▶ **GIVEN PASSAGE**
━━━━━━━━━━━━━━━━
Median FVC % predicted was 79% (range: 49–135) and median DLco % predicted was 50.5% (range: 17–103). At presentation, a history of malignancy was reported by four (11%) patients: bronchogenic lung cancer in two patients, colon cancer in one patient, and uterine cancer in one patient.
BAL was performed in 17 (49%) patients. BAL lymphocytosis ≥20% was seen in 65% and ≥ 30% in 35% of cases; median percentage of BAL lymphocytes was 24% (range 1–50%). Median CD4/CD8 ratio (available in eight patients with BAL lymphocytosis ≥20%) was 0.38 (range: 0.1–0.96).
Baseline HRCT was available for 33 patients (Table 2). HRCT pattern was suggestive of an alternative diagnosis to UIP in 31 (94%) patients. The most common imaging patterns were NSIP (49%) and NSIP/OP (39%) followed by OP (6%), probable UIP (3%), and indeterminate for UIP (3%).
Fibrotic changes, based on the presence of traction bronchiectasis, were observed in 24 (73%) patients. The predominant distribution of parenchymal abnormalities was lower lung (76%) in the craniocaudal plane and peripheral (64%) in the axial plane. Subpleural sparing was present in 18 (55%) patients, diaphragmatic hugging in 13 (36%) patients, and the straight edge sign in three (9%) patients. All patients with diaphragmatic hugging were positive for anti-aminoacyl t-RNA synthetases antibodies except one who manifested anti-MDA5 antibodies (Figure 1).
━━━━━━━━━━━━━━━━
Screenshot grounding data
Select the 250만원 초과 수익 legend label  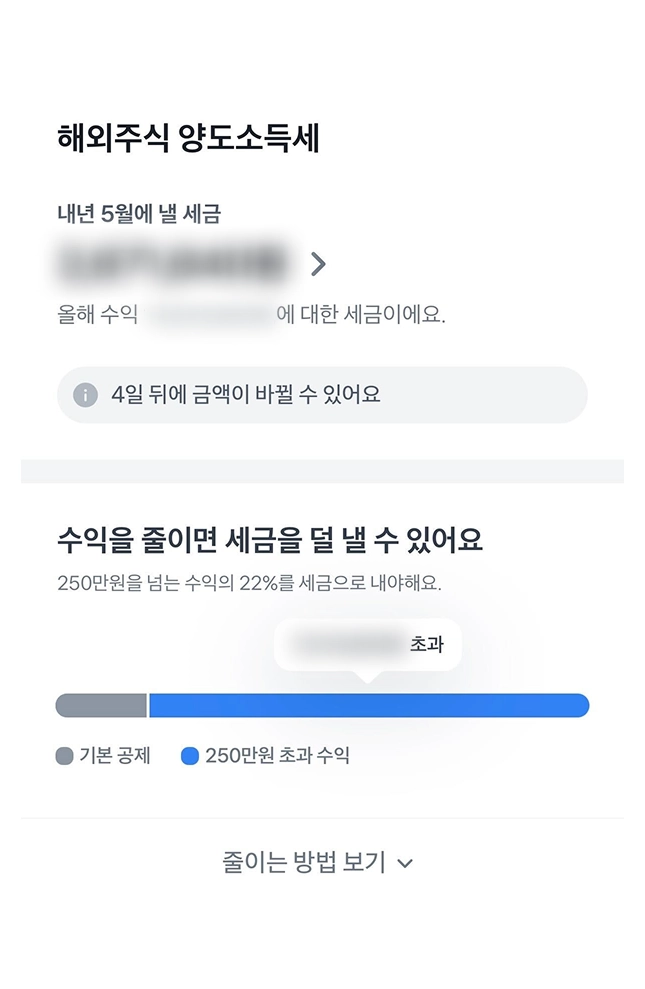pyautogui.click(x=277, y=756)
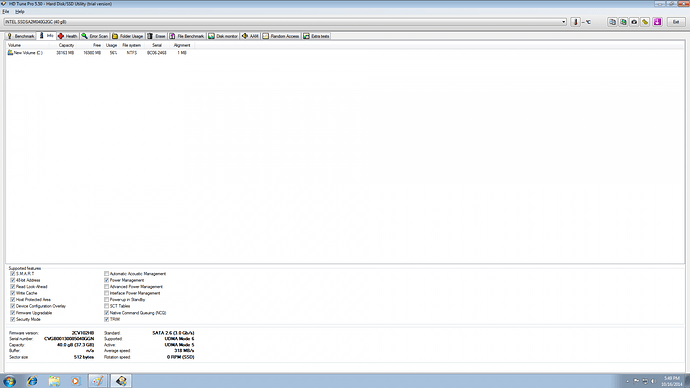Click the copy screenshot icon beside copy
Viewport: 690px width, 388px height.
[623, 22]
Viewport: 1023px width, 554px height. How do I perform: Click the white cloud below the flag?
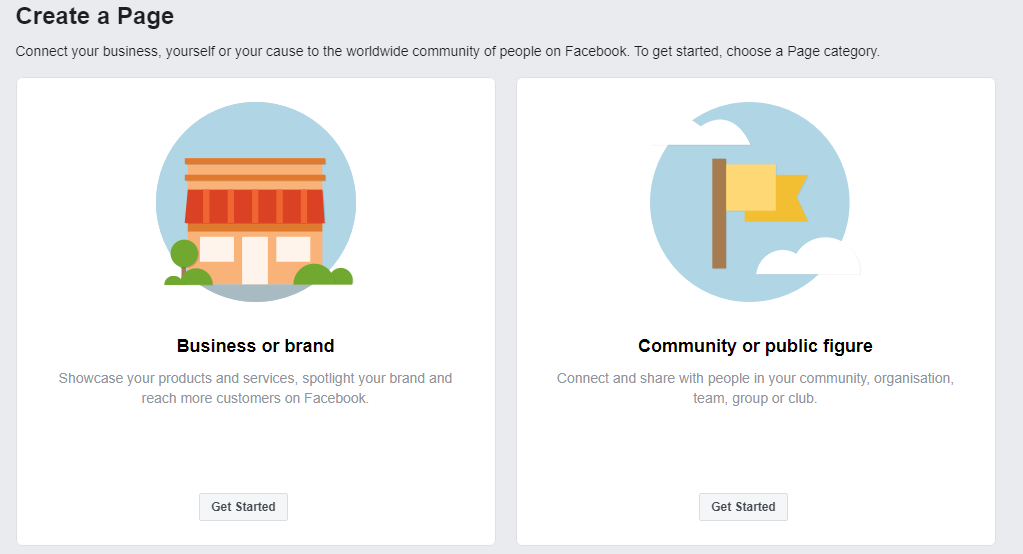click(x=810, y=257)
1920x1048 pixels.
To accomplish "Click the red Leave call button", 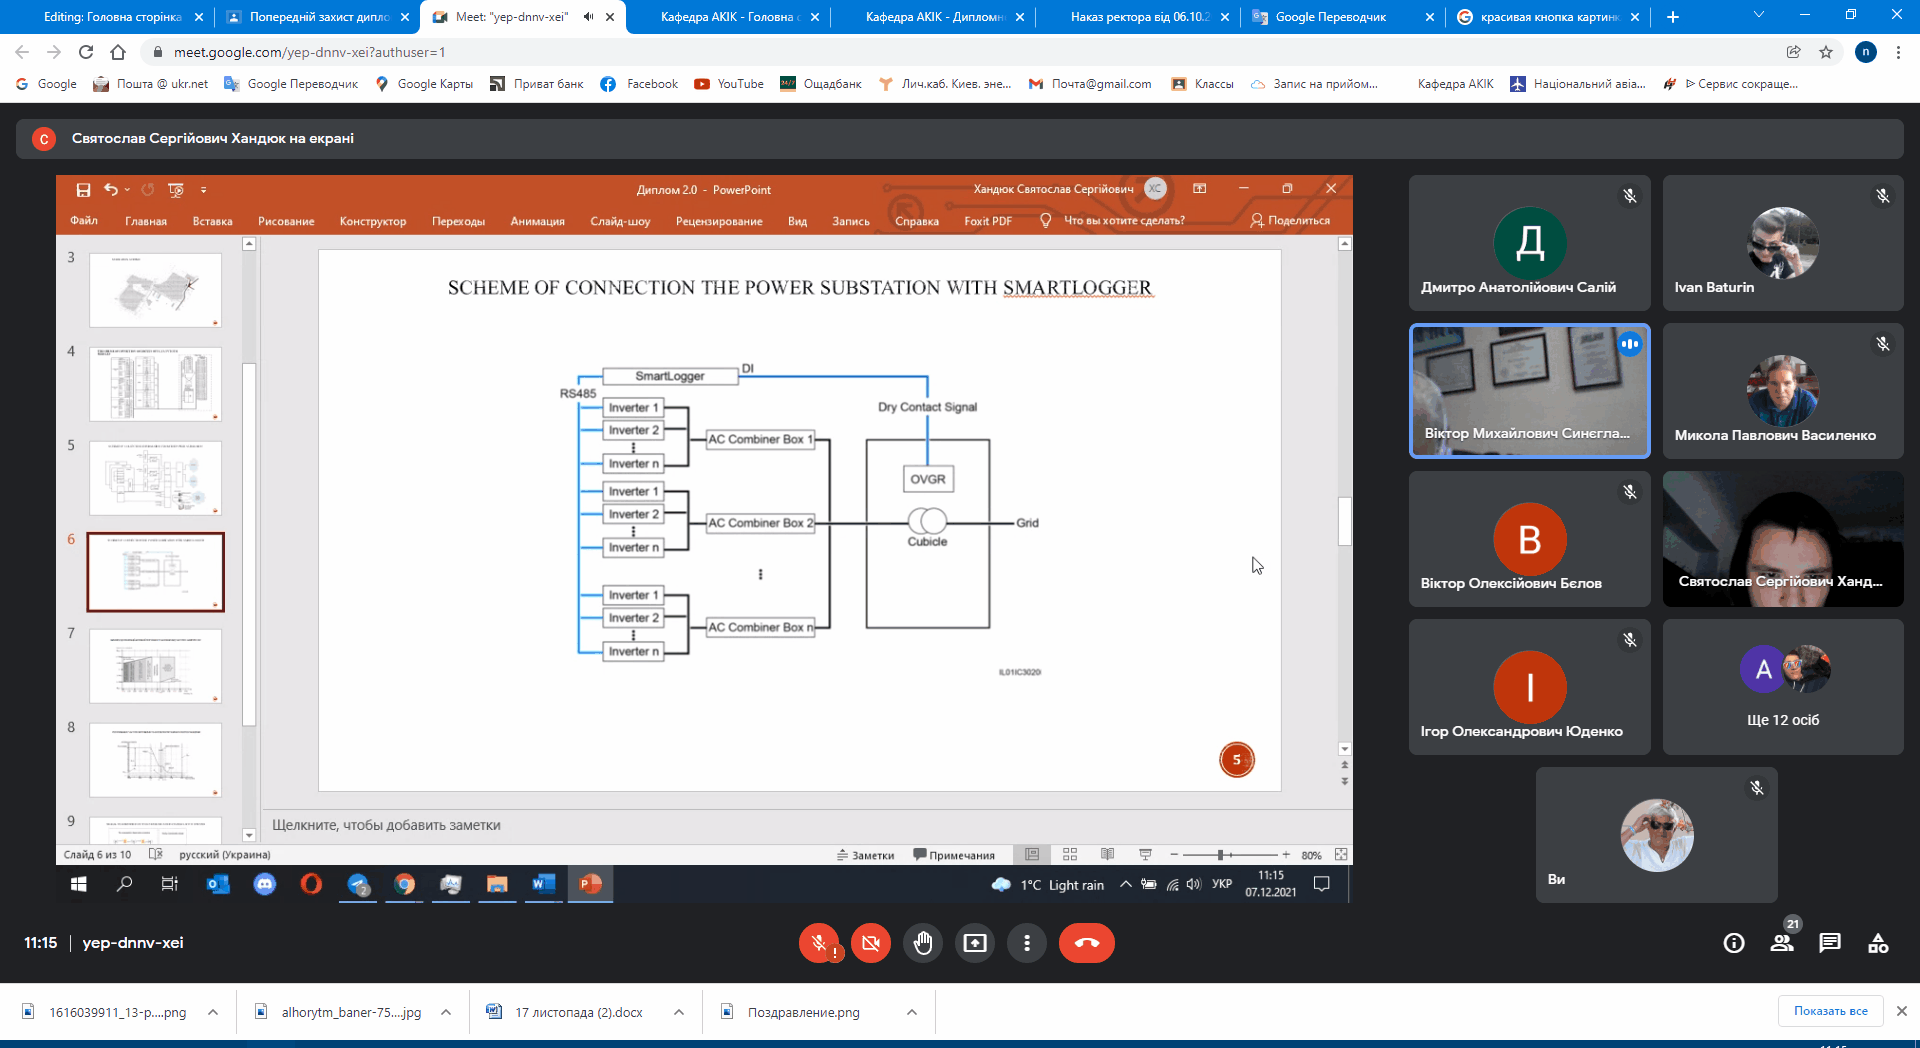I will (x=1086, y=943).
━━━━━━━━━━━━━━━━
▶ **EXERCISE REQUIREMENTS**
Can you repeat the part of the interstitial lung disease findings that opens with "BAL was performed" and closes with "0.38 (range: 0.1–0.96).", and swap "lymphocytosis" for "lymphocyte elevation" throughout?

▶ **PROBLEM SOLUTION**
BAL was performed in 17 (49%) patients. BAL lymphocyte elevation ≥20% was seen in 65% and ≥ 30% in 35% of cases; median percentage of BAL lymphocytes was 24% (range 1–50%). Median CD4/CD8 ratio (available in eight patients with BAL lymphocyte elevation ≥20%) was 0.38 (range: 0.1–0.96).